• [Текст для чтения]:
------------------------------
Победить Малахова не удалось

Я сделал определенные выводы. На Европе в партии с Панцулая из 3-го тура я добился выигранной позиции, но потом подвыпустил перевес. Тогда я задумался и понял, что надо собраться и реализовать оставшееся преимущество, надо обязательно выиграть, то есть нужно бороться за каждые пол-очка, не упускать шансы, которых потом не будет.

– Когда играешь партию, стараешься найти сильнейший ход или подходишь более практично, ограничиваясь просто хорошим?

– Несколько лет назад Левон сказал мне, что в позиции надо искать наиболее жесткий ход. Я стараюсь следовать его совету. Кстати, этот подход присущ также Иванчуку, за счет чего он часто обыгрывает сильных игроков. Он старается сделать наиболее жесткий ход, после которого сопернику становится трудно играть.

– Жесткий – это значит объективно сильнейший или наиболее принципиальный?

– Наиболее принципиальный. Когда размышляешь над позицией и рассматриваешь различные возможности, то часто начинаешь думать: сделаю пока обычный ход, потому что потом еще понадобятся время и силы; это отношение посредственного игрока. Иванчуку и Ароняну это не свойственно, и я в какой-то момент тоже стал пытаться вырабатывать у себя такой подход. Сейчас стараюсь играть максимально жестко.

– Но ведь тенденция такова, что контроль все время сокращается и времени на поиск жестких ходов не так много. Тут, наверное, нужен какой-то баланс?
------------------------------
• [Исходные материалы]:
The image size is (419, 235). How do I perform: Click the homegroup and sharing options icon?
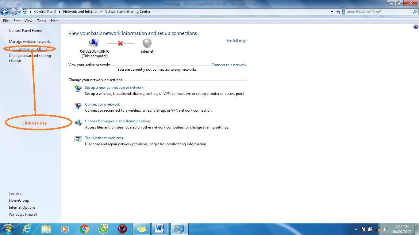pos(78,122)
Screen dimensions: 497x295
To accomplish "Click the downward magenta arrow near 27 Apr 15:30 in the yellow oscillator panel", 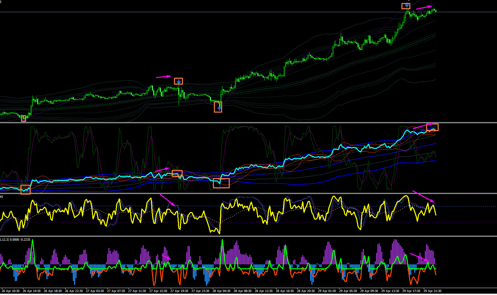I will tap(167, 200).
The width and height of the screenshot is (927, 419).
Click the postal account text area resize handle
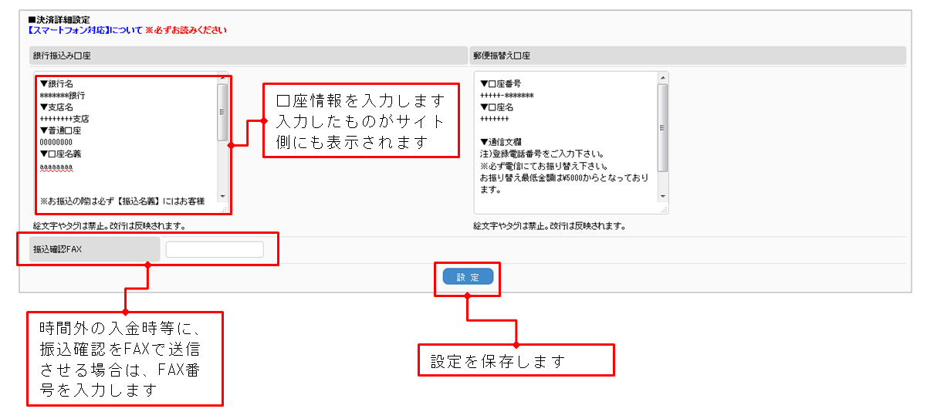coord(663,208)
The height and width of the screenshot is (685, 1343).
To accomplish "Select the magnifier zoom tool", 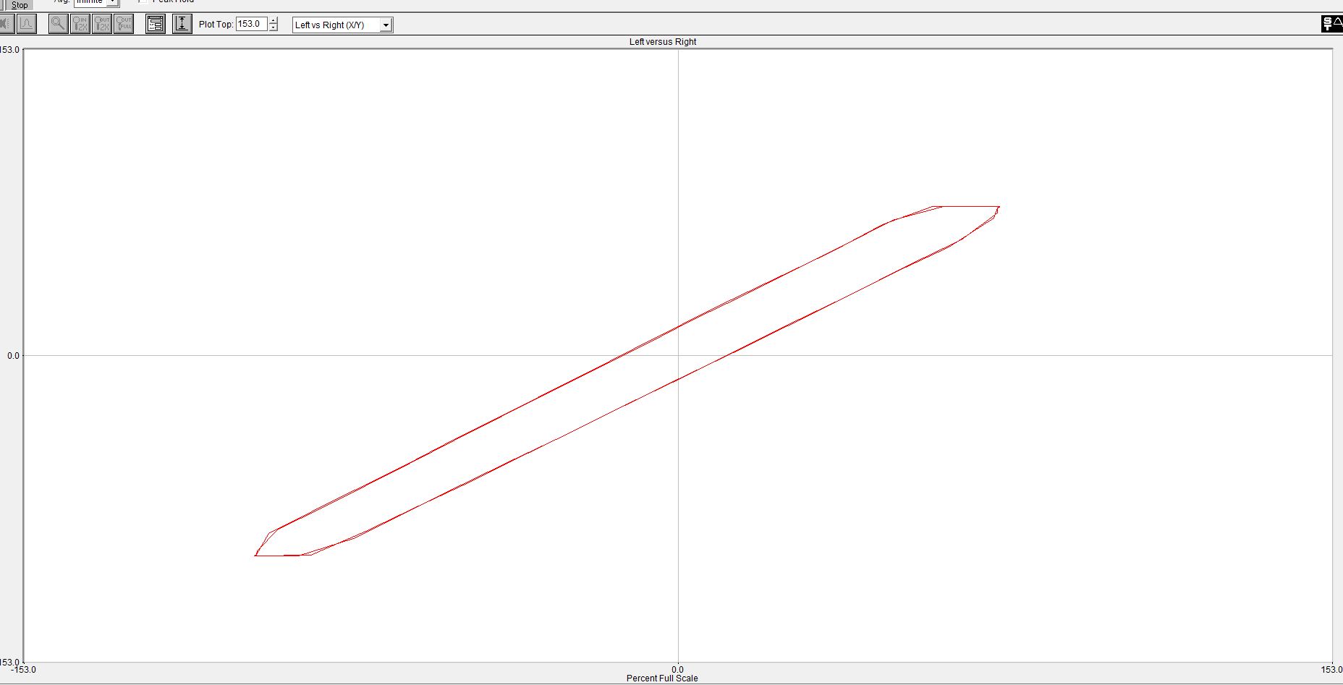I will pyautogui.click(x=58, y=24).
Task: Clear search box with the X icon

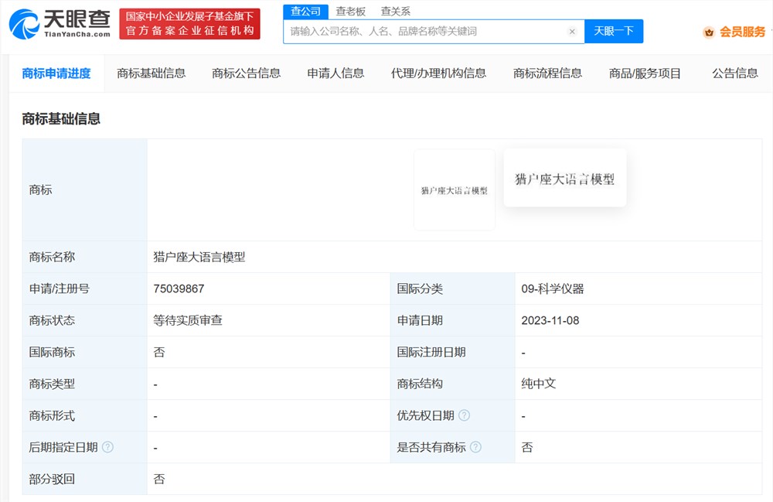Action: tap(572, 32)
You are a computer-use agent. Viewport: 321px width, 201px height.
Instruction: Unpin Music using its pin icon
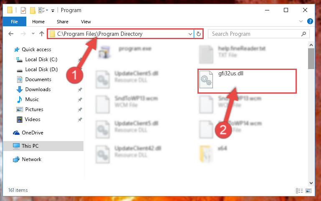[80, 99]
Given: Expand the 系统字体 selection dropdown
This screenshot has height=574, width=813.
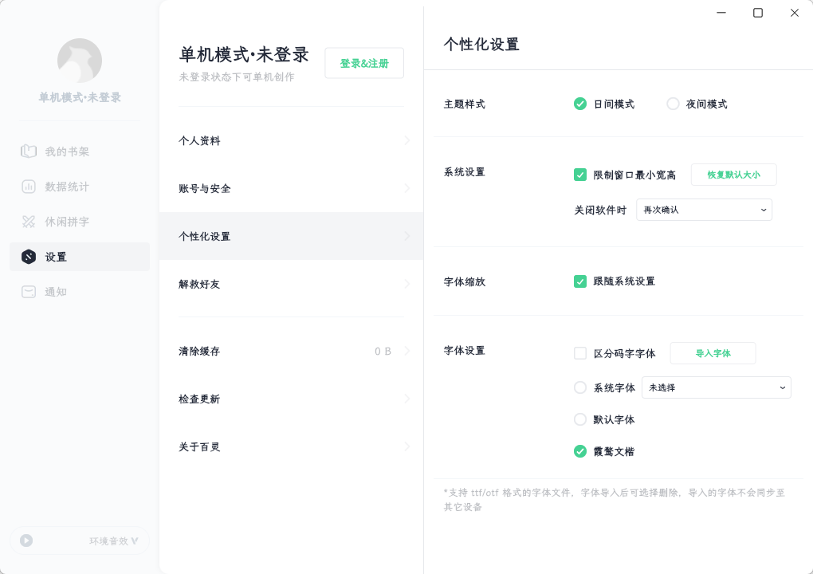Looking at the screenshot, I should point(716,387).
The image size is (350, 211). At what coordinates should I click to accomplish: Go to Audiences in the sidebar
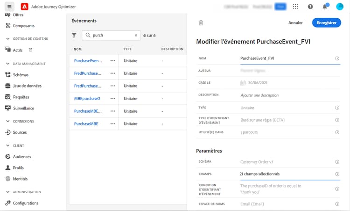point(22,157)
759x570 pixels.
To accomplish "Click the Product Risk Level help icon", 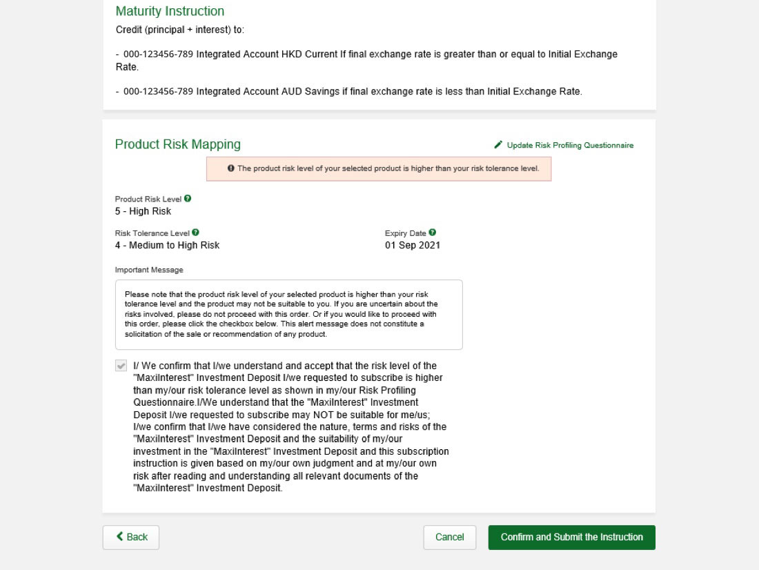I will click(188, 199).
------------------------------
• [Задания]:
1. Ответьте на вопросы по интервью шахматиста.
(a) С кем была партия из 3-го тура на Европе, в которой шахматист подвыпустил перевес?
(b) Кто несколько лет назад сказал шахматисту, что в позиции надо искать наиболее жесткий ход?
(c) Как шахматист поясняет, что означает «жесткий» ход: объективно сильнейший или наиболее принципиальный?
2. Продолжите интервью шахматиста, начав с ответа на последний вопрос.

• [Ответы]:
1.
(a) С Панцулая.
(b) Левон.
(c) Наиболее принципиальный.

2.
– Когда все время играешь в сильных турнирах, то постепенно начинаешь чувствовать критические моменты борьбы, в которых необходимо принять наиболее принципиальное решение. А в какой-то момент нужно играть рукой, просто доверять интуиции. Если с самого начала захватываешь инициативу, навязываешь свои условия, то потом уже легче играть.

– К быстрым шахматам и блицу относишься так же серьезно, как и к классике?

– Я знаю, что некоторые относятся к блицу как к партии жизни. Но я всегда считал блиц скорее развлечением. Хотя всегда играю с удовольствием, и если шахматист в хорошей форме, то он должен играть хорошо при любом контроле.

– Изменилось бы твое отношение, если бы ввели обсчет рейтинга?

– Дело в том, что сейчас почти нет серьезных турниров по быстрым и блицу. Правда, создается Гран-при по быстрым шахматам. И это здорово! Чемпионат мира по блицу проводится раз в год, и в него очень тяжело отобраться. Если бы проводили чемпионаты России по блицу сразу, например, после классического, потом чемпионат Европы, то было бы лучше. Пока что все проводится отдельно и из-за этого много сложностей. Сейчас после клубного будет как раз чемпионат по быстрым шахматам и блицу, так что возможно, что дело движется, хотя и многого не хватает в этом аспекте.

ИГРОК ИЛИ ТРЕНЕР?

– С каких пор дебют стал одной из твоих сильных сторон? Когда пришло осознание того, что дебют имеет большое значение?

– Моим первым тренером был отец, он заложил основу. Потом я стал заниматься с Игорем Аркадьевичем Зайцевым – у него аналитический склад ума. И еще у него высокие способности находить свежие идеи, свежие мысли, которые могут заставать соперника врасплох. Мне кажется, он привил мне основы работы над дебютом. Потом пошла более серьезная работа, которая развилась с Левоном Ароняном, когда я ему помогал.

– Насколько мне известно, тебе приходилось заниматься также с Марком Израилевичем Дворецким и с Евгением Эллиновичем Свешниковым.

– Да, так и было. У нас в Рыбинске существовала шахматная школа, куда приезжали Авербах, Дворецкий, Свешников и Панченко. Удалось с ними пообщаться; конечно, это тоже помогло моему развитию.

– Но ведь у Дворецкого к дебютам не столь уж трепетное отношение, не так ли?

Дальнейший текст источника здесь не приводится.